Posted on 10/05/2015 12:22:25 AM PDT by 2ndDivisionVet

Wednesday night I wasn’t surprised as candidate Donald Trump, in keeping within his narcissistic, xenophobic character, told an overflow crowd at Keene High School that if he became president he would send all Syrian refugees who had been given sanctuary in the United States, home:

“I’m putting (refugees) on notice that are coming here from Syria as part of this mass migration that if I win, they’re going back,” he said.

However, what both surprised and disappointed me was the boisterous affirmative response to Trump — cheers and hurrahs from the crowd, presumably mostly New Hampshirites, in support of Trump’s xenophobia.

Is this what New Hampshire has become?

Is this because, as Sinclair Lewis wrote in Elmer Gantry, that many of those cheering Donald Trump had, “got everything from the church and Sunday School except, perhaps, any longing whatever for decency and kindness and reason.”?

Is this what’s become of a land nurtured by Native Americans, chiseled from granite ledges by the labor of immigrants, shaped by generations of gnarly-handed sojourners and high-tech innovators, many of whom labor still within our borders?

This summer I bought native corn from an Armenian farm in Salem, ate sweets from a Syrian baker in Concord and had my aging Swedish Volvo 240 maintained by a Palestinian mechanic. I worshiped in a Manchester mosque, listened to Sunday sermons in Peterborough and drove a student to shabbat services in Portsmouth.

This year, too, I embraced, upon their return to New Hampshire for a visit, four Bosnians and their families — four sojourners out of many who came to our Granite State, barely a back-pack between them, 20 years ago during the war in Bosnia-Herzegovina and who were sheltered and fed by local families, educated in local schools and eventually, when they were able, returned home to rebuild their lives and country.

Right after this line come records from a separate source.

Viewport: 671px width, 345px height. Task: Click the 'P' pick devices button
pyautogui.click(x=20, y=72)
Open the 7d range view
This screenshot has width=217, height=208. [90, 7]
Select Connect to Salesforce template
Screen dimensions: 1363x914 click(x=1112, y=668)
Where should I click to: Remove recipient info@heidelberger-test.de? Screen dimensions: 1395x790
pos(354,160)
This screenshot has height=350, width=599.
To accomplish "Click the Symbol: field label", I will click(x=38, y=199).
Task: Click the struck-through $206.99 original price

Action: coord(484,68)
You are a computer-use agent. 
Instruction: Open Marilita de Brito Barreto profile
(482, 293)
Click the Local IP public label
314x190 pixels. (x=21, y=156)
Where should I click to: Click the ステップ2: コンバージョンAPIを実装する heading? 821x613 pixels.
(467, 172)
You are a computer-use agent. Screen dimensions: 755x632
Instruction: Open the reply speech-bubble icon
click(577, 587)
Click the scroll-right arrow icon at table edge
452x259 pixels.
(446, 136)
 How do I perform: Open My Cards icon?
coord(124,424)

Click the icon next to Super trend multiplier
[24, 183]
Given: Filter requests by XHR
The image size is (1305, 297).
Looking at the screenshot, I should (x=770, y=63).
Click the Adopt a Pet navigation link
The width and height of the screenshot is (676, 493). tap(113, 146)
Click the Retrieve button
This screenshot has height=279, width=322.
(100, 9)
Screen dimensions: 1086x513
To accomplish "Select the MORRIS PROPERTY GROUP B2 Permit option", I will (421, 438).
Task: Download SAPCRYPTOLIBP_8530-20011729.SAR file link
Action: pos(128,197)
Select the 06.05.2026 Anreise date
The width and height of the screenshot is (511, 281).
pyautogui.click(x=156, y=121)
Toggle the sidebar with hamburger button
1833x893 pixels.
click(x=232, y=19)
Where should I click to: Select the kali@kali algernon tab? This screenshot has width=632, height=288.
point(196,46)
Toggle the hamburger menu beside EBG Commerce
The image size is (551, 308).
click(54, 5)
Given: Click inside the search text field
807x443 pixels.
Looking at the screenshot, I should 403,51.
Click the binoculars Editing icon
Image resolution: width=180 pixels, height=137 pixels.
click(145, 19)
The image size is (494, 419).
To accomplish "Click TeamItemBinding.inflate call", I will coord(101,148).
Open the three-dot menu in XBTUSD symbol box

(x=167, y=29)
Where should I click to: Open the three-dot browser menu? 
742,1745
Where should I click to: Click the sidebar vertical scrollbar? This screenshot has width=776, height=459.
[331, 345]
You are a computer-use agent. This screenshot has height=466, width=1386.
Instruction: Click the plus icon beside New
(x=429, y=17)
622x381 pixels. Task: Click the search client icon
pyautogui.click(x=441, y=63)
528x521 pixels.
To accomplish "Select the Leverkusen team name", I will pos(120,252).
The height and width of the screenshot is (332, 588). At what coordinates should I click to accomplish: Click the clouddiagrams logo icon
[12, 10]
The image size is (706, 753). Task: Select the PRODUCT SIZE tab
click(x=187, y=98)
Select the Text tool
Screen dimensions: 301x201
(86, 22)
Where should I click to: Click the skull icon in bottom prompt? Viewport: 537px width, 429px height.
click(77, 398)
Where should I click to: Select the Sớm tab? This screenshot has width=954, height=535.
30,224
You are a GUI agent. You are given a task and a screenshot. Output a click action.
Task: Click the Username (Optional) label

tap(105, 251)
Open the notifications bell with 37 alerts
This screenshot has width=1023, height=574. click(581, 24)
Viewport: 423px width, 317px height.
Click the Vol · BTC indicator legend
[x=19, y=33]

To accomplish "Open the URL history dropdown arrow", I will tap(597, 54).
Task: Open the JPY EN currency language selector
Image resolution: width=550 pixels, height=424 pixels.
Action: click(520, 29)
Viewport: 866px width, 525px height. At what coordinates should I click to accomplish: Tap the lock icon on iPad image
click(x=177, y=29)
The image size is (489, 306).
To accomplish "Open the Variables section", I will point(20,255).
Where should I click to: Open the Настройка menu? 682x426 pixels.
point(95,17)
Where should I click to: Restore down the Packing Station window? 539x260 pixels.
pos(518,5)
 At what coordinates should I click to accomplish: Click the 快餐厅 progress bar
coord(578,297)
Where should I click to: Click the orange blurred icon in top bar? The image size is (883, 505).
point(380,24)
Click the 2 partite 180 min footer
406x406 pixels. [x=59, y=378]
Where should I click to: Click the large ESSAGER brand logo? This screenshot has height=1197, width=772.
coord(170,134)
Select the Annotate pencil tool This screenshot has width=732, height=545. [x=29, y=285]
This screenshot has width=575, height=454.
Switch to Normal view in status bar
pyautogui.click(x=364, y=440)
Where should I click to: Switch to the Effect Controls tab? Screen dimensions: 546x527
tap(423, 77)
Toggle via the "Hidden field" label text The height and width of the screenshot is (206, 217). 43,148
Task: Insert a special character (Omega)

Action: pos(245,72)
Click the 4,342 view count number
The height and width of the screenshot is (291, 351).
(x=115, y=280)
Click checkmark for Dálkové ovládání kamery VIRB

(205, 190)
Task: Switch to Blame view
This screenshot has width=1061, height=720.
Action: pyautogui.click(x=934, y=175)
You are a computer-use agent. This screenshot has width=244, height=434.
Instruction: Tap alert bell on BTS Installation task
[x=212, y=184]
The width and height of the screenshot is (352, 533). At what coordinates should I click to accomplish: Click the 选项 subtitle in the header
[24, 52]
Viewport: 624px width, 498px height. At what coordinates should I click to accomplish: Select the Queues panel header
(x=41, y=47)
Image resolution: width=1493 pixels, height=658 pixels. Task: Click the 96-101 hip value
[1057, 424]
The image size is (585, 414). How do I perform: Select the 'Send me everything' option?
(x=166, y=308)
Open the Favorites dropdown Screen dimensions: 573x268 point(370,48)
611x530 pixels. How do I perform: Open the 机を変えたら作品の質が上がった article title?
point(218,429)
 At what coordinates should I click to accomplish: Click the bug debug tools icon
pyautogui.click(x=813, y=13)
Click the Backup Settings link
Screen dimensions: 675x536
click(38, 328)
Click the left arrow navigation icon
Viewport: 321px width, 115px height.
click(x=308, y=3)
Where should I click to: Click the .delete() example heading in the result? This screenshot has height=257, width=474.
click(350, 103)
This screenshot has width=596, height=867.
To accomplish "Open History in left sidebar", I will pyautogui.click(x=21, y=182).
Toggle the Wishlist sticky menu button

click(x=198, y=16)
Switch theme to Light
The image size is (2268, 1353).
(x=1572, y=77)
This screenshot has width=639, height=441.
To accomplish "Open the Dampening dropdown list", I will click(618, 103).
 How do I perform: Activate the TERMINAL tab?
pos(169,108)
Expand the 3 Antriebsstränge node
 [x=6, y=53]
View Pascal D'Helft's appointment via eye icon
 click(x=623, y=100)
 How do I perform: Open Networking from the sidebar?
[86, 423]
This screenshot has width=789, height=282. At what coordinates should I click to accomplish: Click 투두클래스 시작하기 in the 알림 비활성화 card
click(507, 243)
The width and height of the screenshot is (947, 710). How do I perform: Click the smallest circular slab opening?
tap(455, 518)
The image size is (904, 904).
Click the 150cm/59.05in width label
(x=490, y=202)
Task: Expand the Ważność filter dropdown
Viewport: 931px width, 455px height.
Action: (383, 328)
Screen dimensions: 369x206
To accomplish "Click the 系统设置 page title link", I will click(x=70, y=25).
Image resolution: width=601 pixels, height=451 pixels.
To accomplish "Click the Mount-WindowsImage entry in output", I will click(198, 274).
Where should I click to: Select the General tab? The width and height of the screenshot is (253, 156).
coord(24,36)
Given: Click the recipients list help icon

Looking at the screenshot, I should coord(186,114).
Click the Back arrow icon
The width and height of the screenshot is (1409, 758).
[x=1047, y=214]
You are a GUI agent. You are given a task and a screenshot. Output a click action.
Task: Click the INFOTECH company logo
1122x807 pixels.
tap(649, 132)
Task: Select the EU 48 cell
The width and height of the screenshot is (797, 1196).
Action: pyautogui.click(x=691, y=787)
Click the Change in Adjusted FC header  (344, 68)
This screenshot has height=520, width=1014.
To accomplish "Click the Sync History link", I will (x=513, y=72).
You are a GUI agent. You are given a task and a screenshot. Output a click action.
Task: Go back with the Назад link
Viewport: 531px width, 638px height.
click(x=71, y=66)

This is my New Hampshire, Donald Trump, a place where a 9-year-old solitary traveler with Syrian travel documents — my father — found a home and never feared being sent away.

America has a mixed record welcoming strangers. We dispossessed and stole the land of Native Americans and we worked and exploited their land with slave labor — all with nary a look back. Today, as we take pride in our diversity, innovation and power, we struggle still to be fully inclusive.

It’s a worthy struggle — and it’s not over.

During World War II America turned away Jews fleeing Nazi Germany and built concentration camps for Japanese Americans. Racism, xenophobia, discrimination and anti-Semitism exist still in some corners and we rightfully struggle to fulfill the promises of our Founding Fathers.

Institutional amnesia allows us to forget America’s complicity in the pre-revolution oppression and exploitation of the Cuban people by regimes and corporations favorable to our interests. Such amnesia allowed us to both hate the repressive Castro regime while welcoming all Cubans who made it to our shores almost without exception — including the families of candidates Marco Rubio and Ted Cruz.

We forget that the father of Apple founder Steve Jobs and his sister, author Mona Simpson, was a Syrian Muslim student who came to America to study; that President Barack Hussein Obama’s father came from Kenya; that Louisiana’s Piyush “Bobby” Jindal’s Hindu parents came from India to America to study; and that South Carolina’s Nimrata Nikki Randhawa Haley’s Sikh parents came from India’s Punjab.

Today, oblivious to the fact that the Middle East is broken in part because of the recklessness of the Bush administration, too many Americans want to turn their back on the human tragedy currently roiling The Levant and Europe — the world’s largest refugee crisis since WWII. Amidst those xenophobes Trump’s exclusionary rhetoric, from the Rio Grande to the Euphrates, sadly finds acceptance.

I believe we’re enjoined to struggle for social justice and dignity:

“Behold, God enjoins justice, and the doing of good, and generosity towards (one’s) fellow-men; and He forbids all that is shameful and all that runs counter to reason, as well as envy; (and) He exhorts you (repeatedly) so that you might bear (all this) in mind.” (Qur’an,16:90)

Amazon Prime won’t be delivering Syrian refugees with a free return policy. They won’t come tagged by FedEx, as advocated by New Jersey Gov. Chris Christie so we can track them down and return them to — where? — when The Donald becomes commander-in-chief.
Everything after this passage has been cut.